Required action »
Your task is to filter the data below down to the lines holding "sidebar".
--- Dataset Enclosed Below ---
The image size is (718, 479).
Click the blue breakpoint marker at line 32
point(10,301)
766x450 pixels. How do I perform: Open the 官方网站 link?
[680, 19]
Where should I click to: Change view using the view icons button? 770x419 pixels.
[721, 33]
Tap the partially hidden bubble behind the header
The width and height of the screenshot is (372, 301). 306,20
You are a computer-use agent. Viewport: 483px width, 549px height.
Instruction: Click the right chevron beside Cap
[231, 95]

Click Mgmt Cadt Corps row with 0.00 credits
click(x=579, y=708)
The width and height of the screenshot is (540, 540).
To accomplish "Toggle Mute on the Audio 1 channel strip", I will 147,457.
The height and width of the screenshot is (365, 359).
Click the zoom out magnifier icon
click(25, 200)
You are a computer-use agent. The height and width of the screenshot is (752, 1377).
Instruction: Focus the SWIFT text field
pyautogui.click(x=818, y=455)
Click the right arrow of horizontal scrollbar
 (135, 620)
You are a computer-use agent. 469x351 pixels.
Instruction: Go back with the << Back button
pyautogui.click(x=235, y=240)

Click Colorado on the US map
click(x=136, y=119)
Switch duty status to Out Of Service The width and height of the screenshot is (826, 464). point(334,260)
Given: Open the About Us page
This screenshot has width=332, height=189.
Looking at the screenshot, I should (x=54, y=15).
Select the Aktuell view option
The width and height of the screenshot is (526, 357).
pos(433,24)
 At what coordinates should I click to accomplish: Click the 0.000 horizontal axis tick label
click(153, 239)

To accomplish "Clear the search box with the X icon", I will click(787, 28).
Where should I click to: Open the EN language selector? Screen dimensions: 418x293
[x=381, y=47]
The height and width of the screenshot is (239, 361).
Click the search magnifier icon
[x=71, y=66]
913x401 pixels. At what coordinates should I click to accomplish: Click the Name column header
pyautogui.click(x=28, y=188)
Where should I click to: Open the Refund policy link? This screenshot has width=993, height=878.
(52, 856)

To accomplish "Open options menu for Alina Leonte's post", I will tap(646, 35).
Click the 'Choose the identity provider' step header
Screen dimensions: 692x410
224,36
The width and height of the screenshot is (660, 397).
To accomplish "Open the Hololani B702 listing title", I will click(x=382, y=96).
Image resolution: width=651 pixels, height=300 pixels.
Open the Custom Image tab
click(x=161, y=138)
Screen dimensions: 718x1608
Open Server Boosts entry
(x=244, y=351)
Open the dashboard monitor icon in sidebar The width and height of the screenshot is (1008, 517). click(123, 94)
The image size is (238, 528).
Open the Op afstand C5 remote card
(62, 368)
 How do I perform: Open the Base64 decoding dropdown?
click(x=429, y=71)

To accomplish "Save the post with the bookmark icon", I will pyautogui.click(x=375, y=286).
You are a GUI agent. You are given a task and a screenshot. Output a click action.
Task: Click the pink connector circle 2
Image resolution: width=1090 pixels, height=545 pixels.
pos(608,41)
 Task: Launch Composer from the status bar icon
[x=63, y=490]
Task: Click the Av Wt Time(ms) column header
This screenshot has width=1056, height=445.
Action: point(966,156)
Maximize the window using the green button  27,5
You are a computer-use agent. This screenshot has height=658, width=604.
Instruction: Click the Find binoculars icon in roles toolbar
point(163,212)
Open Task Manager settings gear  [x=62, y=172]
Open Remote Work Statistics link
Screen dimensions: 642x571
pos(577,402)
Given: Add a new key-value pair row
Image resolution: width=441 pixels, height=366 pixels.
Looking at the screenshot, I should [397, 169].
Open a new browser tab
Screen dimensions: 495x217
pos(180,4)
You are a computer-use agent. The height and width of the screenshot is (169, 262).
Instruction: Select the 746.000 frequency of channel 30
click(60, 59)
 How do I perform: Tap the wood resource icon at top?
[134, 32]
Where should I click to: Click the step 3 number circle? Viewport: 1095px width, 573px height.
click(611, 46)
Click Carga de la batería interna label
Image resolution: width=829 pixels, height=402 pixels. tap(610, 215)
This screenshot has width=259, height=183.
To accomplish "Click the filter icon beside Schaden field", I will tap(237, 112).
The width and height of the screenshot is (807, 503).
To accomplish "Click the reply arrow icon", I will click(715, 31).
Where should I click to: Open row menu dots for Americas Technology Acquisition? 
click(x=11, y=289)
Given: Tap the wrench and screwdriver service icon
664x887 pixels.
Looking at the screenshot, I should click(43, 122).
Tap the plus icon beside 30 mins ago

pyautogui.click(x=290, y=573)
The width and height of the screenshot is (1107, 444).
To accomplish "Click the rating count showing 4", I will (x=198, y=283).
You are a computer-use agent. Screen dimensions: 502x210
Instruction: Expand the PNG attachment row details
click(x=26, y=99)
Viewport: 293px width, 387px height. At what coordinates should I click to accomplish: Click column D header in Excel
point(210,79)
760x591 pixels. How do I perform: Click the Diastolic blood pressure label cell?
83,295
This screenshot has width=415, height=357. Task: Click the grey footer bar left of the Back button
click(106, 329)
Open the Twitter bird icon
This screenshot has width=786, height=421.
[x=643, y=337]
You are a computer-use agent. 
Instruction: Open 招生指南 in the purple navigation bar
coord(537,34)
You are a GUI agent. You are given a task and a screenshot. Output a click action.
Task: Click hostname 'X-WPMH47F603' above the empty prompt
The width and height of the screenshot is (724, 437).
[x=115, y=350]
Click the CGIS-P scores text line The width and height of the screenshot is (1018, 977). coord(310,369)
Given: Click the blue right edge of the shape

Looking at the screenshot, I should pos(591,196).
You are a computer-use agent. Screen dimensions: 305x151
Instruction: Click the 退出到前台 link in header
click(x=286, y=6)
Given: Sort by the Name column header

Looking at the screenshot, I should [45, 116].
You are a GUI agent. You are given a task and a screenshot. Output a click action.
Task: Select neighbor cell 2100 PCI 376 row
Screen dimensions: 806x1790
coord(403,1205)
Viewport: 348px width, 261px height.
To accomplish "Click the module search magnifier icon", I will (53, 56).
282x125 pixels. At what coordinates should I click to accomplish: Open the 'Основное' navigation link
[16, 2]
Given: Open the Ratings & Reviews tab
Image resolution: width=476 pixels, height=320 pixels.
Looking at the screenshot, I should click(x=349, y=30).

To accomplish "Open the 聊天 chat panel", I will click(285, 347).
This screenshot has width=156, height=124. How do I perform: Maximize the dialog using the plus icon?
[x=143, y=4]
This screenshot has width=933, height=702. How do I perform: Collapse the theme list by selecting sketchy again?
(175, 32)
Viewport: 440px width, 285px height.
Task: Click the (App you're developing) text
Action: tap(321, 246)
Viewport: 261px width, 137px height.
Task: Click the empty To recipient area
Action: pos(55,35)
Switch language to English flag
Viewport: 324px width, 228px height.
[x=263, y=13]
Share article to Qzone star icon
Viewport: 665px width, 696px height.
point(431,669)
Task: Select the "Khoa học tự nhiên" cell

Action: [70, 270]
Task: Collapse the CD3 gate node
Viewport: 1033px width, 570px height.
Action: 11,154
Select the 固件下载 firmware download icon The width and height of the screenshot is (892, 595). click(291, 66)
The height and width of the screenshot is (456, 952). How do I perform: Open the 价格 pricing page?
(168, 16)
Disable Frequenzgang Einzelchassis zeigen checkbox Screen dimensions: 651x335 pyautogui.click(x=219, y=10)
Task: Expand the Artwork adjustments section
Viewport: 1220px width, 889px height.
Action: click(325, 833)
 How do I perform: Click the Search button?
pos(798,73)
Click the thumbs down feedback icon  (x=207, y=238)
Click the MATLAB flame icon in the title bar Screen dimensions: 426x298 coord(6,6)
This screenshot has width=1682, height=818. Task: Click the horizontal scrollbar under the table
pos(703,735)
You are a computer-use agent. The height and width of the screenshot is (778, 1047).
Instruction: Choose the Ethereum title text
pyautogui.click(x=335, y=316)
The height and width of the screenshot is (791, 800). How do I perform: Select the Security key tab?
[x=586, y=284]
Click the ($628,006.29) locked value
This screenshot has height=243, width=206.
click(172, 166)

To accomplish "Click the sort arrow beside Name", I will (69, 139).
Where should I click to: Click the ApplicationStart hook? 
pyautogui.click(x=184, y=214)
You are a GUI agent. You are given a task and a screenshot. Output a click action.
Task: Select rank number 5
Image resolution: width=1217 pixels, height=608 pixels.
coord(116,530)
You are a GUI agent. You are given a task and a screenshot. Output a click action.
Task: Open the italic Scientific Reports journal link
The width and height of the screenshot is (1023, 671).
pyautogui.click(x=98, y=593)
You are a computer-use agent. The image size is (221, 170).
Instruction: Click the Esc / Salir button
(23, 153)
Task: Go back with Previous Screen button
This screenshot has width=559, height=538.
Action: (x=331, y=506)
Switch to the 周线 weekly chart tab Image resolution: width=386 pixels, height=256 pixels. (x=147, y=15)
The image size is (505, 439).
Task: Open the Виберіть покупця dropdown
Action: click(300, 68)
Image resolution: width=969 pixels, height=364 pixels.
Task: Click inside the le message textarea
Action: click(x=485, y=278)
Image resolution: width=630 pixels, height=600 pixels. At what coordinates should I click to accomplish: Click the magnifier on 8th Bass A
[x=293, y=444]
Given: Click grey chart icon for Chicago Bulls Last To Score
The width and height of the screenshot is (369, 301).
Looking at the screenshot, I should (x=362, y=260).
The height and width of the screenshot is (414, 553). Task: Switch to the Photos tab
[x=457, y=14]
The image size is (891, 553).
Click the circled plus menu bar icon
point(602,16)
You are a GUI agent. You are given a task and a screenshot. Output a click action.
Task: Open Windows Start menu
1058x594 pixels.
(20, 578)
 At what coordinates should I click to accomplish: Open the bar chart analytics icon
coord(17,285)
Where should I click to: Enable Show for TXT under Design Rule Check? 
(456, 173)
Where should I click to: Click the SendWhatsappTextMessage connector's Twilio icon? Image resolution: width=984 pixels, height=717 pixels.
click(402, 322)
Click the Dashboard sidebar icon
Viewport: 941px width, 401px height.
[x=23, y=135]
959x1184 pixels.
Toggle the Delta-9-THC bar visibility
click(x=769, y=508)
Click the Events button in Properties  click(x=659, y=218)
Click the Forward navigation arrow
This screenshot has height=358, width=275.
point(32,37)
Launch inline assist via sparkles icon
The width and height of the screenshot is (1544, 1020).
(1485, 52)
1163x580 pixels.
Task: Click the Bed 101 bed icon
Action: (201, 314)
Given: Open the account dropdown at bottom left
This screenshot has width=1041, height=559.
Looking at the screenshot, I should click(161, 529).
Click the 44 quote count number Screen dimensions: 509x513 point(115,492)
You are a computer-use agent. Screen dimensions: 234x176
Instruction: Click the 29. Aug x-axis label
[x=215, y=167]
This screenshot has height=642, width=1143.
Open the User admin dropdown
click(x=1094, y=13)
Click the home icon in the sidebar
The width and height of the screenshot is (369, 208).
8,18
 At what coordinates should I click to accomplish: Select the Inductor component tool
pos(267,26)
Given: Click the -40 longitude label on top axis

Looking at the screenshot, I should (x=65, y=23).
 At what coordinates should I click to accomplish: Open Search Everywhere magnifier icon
--- End of Enclosed Dataset ---
Written solution »
Open the dashboard monitor icon in sidebar The width and height of the screenshot is (1008, 517). click(123, 94)
Click the Dashboard sidebar icon
Click the home icon in the sidebar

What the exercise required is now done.